VORLIEGENDER TEXT:
----------------------------------------

Jagdtrieb: Adelsfamilie hält sich nicht ans Gesetz
In Schleswig-Holstein dürfen Wildtiere seit Oktober 2014 nicht mehr in eingezäunten Gattern gehalten und geschossen werden. Familie von Bismarck hält sich aber nicht daran.
Das Landwirtschaftsministerium geht davon aus, dass die Adelsfamilie und zwei weitere Eigentümer von Jagdgattern in Schleswig-Holstein eine Ordnungswidrigkeit begehen. Darauf steht eine Geldbuße. „Wer heute noch Jagdgatter hat, ist im Zeitalter des Feudalismus steckengeblieben“, kritisierte Minister Robert Habeck (Grüne). Mit einer modernen und naturnahen Jagd habe diese Haltungsform nichts zu tun. „Jagdgatter gehören aufgelöst, das ist seit mehr als 15 Jahren klar und Gesetz“, sagte Habeck.
Von Bismarck bewertet das Gesetz hingegen als „rechtswidrigen Eingriff“ in sein Eigentum. Das Wildgatter sei seit rund 140 Jahren in Familienbesitz. Im Jahr 1871 schenkte Kaiser Wilhelm I. dem Reichskanzler Otto von Bismarck den Sachsenwald. Durch das Jagdgatter-Verbot sei eine erhebliche Anzahl von Arbeitsplätzen gefährdet, sagte von Bismarck. Zudem werde durch die Jagd in den Gattern die Gastronomie im Sachsenwald mit Wildfleisch versorgt. Gegen die Aufforderung der Jagdbehörde im Kreis Herzogtum Lauenburg, das Gatter aufzulösen, legte von Bismarck Widerspruch ein.
Die Argumente der von Bismarcks werden nun geprüft, sagte eine Sprecherin des Kreis Herzogtum Lauenburgs. „Das wird nicht einfach abgebügelt.“ Sollte der Widerspruch dennoch zurückgewiesen werden, könnte der Betreiber im nächsten Schritt klagen.

----------------------------------------

ANGEZEIGTE INFORMATIONEN:
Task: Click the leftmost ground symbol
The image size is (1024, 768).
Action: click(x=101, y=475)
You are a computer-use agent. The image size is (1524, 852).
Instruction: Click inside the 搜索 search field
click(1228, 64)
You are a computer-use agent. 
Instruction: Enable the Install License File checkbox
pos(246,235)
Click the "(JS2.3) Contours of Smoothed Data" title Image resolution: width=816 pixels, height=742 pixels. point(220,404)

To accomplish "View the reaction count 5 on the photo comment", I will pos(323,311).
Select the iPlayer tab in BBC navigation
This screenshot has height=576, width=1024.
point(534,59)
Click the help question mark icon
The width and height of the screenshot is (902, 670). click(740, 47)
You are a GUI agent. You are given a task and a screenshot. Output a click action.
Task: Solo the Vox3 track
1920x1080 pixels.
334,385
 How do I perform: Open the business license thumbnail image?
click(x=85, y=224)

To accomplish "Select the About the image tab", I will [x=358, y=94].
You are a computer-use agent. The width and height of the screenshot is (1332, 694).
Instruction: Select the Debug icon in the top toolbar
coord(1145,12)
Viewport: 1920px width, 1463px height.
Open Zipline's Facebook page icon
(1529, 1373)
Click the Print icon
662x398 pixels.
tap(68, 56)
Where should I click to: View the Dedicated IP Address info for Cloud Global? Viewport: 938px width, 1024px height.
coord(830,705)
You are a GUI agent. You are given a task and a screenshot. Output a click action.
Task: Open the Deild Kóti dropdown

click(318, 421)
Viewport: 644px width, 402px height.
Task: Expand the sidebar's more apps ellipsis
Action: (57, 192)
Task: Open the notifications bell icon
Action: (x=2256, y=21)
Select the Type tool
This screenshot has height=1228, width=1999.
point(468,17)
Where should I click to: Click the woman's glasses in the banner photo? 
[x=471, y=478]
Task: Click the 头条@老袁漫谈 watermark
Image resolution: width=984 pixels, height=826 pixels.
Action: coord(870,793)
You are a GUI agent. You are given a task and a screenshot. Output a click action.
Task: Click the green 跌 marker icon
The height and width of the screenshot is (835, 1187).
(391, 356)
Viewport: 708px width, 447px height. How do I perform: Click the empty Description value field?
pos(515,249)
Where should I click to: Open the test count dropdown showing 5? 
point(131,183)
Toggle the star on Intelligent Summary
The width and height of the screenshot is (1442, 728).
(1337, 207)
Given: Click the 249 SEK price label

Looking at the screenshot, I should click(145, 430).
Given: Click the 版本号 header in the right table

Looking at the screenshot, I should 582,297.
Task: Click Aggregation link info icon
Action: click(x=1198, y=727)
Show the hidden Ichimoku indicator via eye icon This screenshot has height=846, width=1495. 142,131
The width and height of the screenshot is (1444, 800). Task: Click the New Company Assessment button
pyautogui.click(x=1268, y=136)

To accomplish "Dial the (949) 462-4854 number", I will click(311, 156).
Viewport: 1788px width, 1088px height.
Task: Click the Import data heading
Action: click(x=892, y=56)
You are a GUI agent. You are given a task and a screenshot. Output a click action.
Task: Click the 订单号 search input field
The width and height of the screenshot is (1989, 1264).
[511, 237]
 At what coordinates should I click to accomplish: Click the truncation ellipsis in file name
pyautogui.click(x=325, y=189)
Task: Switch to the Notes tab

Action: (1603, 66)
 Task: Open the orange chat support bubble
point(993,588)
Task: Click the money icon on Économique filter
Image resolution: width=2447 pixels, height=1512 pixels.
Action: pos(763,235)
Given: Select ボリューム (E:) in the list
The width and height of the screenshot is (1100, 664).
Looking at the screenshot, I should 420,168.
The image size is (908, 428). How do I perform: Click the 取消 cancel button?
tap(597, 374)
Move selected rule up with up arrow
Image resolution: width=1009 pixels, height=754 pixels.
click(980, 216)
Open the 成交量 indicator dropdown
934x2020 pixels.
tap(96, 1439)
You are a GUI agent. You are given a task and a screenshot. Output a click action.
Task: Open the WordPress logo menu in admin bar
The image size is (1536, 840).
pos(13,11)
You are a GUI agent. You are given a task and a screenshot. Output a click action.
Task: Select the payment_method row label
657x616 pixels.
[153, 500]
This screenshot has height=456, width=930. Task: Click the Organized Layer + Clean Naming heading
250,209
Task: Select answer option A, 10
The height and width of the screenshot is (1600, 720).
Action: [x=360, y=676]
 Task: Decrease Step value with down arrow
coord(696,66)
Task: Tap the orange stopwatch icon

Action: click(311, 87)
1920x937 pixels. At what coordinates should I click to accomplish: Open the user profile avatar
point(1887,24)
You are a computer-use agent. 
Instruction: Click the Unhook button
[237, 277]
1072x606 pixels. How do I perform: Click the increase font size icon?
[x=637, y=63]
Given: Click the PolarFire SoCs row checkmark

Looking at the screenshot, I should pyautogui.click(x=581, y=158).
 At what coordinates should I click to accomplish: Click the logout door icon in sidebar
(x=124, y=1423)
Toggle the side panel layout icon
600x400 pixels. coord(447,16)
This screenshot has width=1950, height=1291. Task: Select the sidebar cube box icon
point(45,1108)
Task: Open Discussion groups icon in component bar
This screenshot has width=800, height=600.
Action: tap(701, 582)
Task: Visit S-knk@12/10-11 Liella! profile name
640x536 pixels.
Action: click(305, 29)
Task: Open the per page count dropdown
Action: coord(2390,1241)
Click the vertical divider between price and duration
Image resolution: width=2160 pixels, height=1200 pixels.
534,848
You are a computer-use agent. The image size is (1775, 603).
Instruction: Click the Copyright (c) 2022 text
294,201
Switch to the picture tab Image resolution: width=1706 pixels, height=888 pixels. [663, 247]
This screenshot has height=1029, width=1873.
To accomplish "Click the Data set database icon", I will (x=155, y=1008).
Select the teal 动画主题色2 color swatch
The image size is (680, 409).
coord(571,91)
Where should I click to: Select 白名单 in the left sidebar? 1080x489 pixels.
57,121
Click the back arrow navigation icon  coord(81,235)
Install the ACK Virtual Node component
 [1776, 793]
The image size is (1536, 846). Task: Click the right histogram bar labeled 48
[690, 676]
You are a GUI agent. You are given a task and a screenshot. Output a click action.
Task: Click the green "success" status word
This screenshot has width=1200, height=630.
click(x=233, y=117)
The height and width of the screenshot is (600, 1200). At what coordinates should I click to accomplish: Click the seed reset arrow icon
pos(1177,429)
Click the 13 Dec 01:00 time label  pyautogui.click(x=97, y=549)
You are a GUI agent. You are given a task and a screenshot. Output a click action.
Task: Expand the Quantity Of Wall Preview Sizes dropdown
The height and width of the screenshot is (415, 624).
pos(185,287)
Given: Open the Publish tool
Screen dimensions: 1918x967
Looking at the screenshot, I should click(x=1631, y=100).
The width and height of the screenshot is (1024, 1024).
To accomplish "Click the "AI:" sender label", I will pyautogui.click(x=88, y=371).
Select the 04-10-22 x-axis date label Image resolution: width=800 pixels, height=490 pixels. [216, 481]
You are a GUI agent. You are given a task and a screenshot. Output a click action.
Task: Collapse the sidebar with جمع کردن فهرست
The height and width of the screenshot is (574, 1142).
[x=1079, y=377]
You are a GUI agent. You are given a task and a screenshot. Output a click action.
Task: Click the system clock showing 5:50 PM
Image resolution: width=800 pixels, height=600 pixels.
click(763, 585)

----------------------------------------

AUFGABENSTELLUNG:
1. Geben Sie aus dem Text zum Jagdgatter-Verbot den Abschnitt wortgetreu wieder, beginnend mit „Die Argumente der“ und fortlaufend bis einschließlich „nächsten Schritt klagen.“.
2. Führen Sie den Text zum Jagdgatter-Verbot im Anschluss an seinen letzten Satz weiter.

GEGEBENE ANTWORTEN:
1.
Die Argumente der von Bismarcks werden nun geprüft, sagte eine Sprecherin des Kreis Herzogtum Lauenburgs. „Das wird nicht einfach abgebügelt.“ Sollte der Widerspruch dennoch zurückgewiesen werden, könnte der Betreiber im nächsten Schritt klagen.

2.
Das schleswig-holsteinische Landesjagdgesetz verbietet schon seit dem Jahr 1999, Areale zum Zwecke der Jagd oder Hege einzuzäunen.
Die Besitzer schon vorhandener und genehmigter Jagdgatter bekamen 15 Jahre lang, bis zum 28. Oktober 2014, Zeit, den Zaun um ihr Jagdgebiet abzureißen.
Der Gesetzgeber ging bereits in den 90er-Jahren davon aus, dass Wildhaltung in einem Gatter, in dem mehr Tiere als in freier Wildbahn zusammen leben und gefüttert werden, nicht artgerecht ist.
Tobias Langguth, Naturschutzreferent des BUND in Schleswig-Holstein, kritisiert, dass die von Bismarcks an ihrem Jagdgatter festhalten. Es wirke, als erwarte die Familie eine Sonderbehandlung vor dem Gesetz und das sei „einer Republik nicht angemessen“.
Langguth hält das Verbot für richtig. Heute diene die Jagd nicht mehr dem Zweck, Trophäen zu schießen und dem persönlichen Vergnügen zu frönen, sondern sei ein Instrument des Wald- und Naturschutzes. „Ein notwendiges Übel“, sagt Langguth. Gerade jetzt säßen viele erfahrene Jäger frierend auf den Hochsitzen und warteten darauf, dass eine Gruppe Rehe oder Wildschweine vorbeikomme. Spaß mache das nicht, sagt Langguth.
Doch darum gehe es bei der Jagd im Gatter. „Sie sind dazu da, dass Jagdgäste auf jeden Fall einen Abschuss bekommen“, sagt er. Der begrenzte Raum setze die Tiere jedoch unnötigem Druck aus. „Sie können nicht fliehen. Im Zweifelsfall rennen sie in ihrer Panik in einen Zaun.“
Auch in Niedersachsen gab es Konflikte um ein Jagdgatter in Lüdersburg im Kreis Lüneburg. Dort hatten die Betreiber jedes Frühjahr 2.000 bis 4.000 Enten ausgesetzt, die im Herbst von zahlender Kundschaft geschossen wurden. Wasserproben des niedersächsischen Landesbetriebs für Wasser, Küsten und Naturschutz ergaben dann, dass die Wasserqualität der Ententeiche der ungeklärter häuslicher Abwässern gleicht. Das Verwaltungsgericht Lüneburg verbot daraufhin das Aussetzen der Enten.
Doch im Juni kassierte das Oberverwaltungsgericht diese Entscheidung wieder. Der Landkreis durfte kein Totalverbot gegen die Betreiber aussprechen, sondern hätte eine verträgliche Anzahl der Enten auf dem Gebiet vorschreiben müssen.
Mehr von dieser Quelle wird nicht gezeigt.